Dunque oggi la quotazione di UniCredit resta relativamente “sobria” nei portafogli degli investitori, perché la banca ancora deve dimostrare che realizzerà il suo piano e appartiene a un settore economico visto con diffidenza e perché ha sede in Italia. Nonostante la “pro-ciclicità” del settore bancario perciò esso resta un titolo difensivo con un ottimo potenziale.

UN’ACQUISIZIONE IN ARRIVO?

Ed è qui che volevo arrivare: un Amministratore Delegato che sembra aver finalmente deciso di lavorare sul valore dell’UniCredit per i suoi azionisti con ogni probabilità non appena se lo potrà permettere procederà a fare acquisizioni di altre banche al di fuori dell’arco alpino, per uscire da queste limitazioni e godere di multipli più elevati. Non c’è dubbio infatti che se la banca fosse a Francoforte i suoi moltiplicatori risulterebbero migliori!

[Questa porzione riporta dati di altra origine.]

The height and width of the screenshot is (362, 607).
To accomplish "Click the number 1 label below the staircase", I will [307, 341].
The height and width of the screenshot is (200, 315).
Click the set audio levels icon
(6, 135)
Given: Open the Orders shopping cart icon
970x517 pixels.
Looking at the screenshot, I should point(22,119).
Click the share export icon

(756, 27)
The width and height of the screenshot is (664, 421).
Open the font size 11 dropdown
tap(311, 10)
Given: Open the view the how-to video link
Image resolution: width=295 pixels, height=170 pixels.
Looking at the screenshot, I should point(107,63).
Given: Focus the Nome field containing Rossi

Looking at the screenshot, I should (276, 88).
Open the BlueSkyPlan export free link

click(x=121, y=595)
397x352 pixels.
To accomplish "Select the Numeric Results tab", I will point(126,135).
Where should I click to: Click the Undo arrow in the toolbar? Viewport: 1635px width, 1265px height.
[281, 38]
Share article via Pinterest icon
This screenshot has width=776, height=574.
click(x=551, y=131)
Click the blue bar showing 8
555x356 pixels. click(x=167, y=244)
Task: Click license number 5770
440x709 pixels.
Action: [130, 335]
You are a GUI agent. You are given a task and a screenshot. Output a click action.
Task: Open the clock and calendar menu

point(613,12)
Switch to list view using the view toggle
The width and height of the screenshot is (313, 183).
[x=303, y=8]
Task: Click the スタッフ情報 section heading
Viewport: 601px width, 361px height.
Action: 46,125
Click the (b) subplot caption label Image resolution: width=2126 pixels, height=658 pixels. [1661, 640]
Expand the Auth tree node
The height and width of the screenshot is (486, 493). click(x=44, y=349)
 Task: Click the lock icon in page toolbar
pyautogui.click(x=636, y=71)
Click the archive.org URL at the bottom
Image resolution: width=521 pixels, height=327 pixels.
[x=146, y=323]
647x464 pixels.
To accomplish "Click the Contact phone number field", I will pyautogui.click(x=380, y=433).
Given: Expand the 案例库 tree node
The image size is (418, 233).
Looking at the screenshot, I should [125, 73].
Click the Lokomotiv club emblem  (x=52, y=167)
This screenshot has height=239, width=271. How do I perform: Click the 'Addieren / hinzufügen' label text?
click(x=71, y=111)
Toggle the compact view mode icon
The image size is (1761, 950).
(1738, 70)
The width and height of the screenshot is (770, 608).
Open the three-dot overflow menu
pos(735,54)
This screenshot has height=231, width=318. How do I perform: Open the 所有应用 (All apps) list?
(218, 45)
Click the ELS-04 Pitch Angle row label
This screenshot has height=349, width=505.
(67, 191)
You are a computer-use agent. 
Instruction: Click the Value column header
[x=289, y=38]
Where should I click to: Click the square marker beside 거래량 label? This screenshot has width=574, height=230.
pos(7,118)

Forse è questa l’accezione dell‘aggettivo “universale” che Mustier vede meglio accanto al sostantivo “banca”! In senso geografico, non in quello di voler fare di tutto un po’… Ne è corsa di acqua sotto i ponti dai tempi del governatore Fazio e dei suoi slogan corporativi. E ci voleva un transalpino perché qualcuno se ne accorgesse!